This is an opinion column by Del. Ken Plum (D), who represents Reston in Virginia’s House of Delegates. It does not reflect the opinion of Reston Now.
My mom and dad were married in 1928 just before the Great Depression that lasted from 1929 to 1939. They grew up less than three miles apart, and Mom’s father who was a carpenter helped them build a house almost exactly halfway between the homes in which they had grown up. My dad worked for his father on the family farm in rural Page County, Virginia, growing grains and converting some of them into a liquid product (moonshine)!
The Great Depression was the greatest economic disaster the world had ever experienced to that time, and its impact was exacerbated by a drought. Mom and Dad never forgot the hardships they endured during that first decade of married life together, and those early experiences affected their entire lives. They developed skills of self-reliance and frugality that stayed with them even as economic times got easier for them later in their lives.
My dad farmed about an acre of vegetables that fed us throughout the summer and for the rest of the year as my mom canned or later when they had electricity and a freezer froze food for future consumption. We always grew enough potatoes to fill a garner in the cellar (essentially a basement with a dirt floor) to last us all year. In the earliest years of their marriage, more than a decade before I came along as the youngest of their three sons, they had a cow for milk and raised a hog for butchering.

§ RECORDED INFORMATION:
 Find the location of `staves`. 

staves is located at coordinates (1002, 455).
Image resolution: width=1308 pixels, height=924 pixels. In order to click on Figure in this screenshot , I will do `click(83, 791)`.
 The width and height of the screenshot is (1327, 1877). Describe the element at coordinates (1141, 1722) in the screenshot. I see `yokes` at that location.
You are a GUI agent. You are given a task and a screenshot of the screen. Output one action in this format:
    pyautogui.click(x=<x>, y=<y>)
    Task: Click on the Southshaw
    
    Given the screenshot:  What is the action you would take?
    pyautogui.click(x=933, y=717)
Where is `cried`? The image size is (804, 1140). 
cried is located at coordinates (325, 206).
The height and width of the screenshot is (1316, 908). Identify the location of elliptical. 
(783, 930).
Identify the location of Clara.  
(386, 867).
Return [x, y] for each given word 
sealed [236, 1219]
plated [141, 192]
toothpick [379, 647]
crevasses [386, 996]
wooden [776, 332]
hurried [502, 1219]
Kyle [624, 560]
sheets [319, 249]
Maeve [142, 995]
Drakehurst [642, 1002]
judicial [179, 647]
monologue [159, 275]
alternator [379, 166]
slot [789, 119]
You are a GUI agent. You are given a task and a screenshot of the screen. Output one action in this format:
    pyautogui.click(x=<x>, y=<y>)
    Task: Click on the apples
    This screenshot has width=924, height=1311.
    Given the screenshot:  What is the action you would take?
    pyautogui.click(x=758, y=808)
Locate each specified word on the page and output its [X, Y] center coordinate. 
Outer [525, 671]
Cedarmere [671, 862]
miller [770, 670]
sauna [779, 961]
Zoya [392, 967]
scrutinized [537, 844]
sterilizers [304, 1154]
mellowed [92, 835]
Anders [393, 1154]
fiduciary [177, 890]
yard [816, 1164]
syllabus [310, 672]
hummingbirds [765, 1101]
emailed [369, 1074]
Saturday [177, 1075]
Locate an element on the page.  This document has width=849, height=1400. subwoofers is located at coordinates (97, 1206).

§ EXERCISE INSTRUCTIONS:
**A.** List every year mentioned in the column about the writer's parents.
**B.** Write the next part of the column about the writer's parents, picking up after its last sentence.

§ ANSWERS FOR THE EXERCISE:
**A.** 1928, 1929, 1939

**B.**
To supplement the meager income Dad had from farming with my grandfather, they would pick huckleberries in the foothills of the Blue Ridge Mountains that are now part of the Shenandoah National Park. They picked wild strawberries and blackberries for home consumption of jams and jellies Mom would make. Their most profitable side-line was selling the meat of black walnuts that they had gathered from the area. Cracking a black walnut takes a lot of force and know-how. They were extremely frugal as they had to be. Well after the Great Depression ended and I was a young person we used our wax paper and tin (aluminum) foil more than once by simply wiping it off after each use.
Dad and Mom never lost their love and appreciation for President Franklin Roosevelt whom they credited with saving the country. They responded to his fireside chats that assured them that they had “nothing to fear but fear itself.” When the Great Depression finally ended and Dad went to work “in the public” meaning that he no longer worked for his father, their economic situation improved with his being in a unionized job and as the entire country improved with the New Deal.
In many of the same ways that my parents experienced the first Great Depression, future generations will have been impacted by the next Great Depression coming on the heels of the COVID-19 pandemic we are now experiencing. With hard work, strong faith, frugality, honest leadership, and perseverance they will be able to share the things they are now having to do to survive.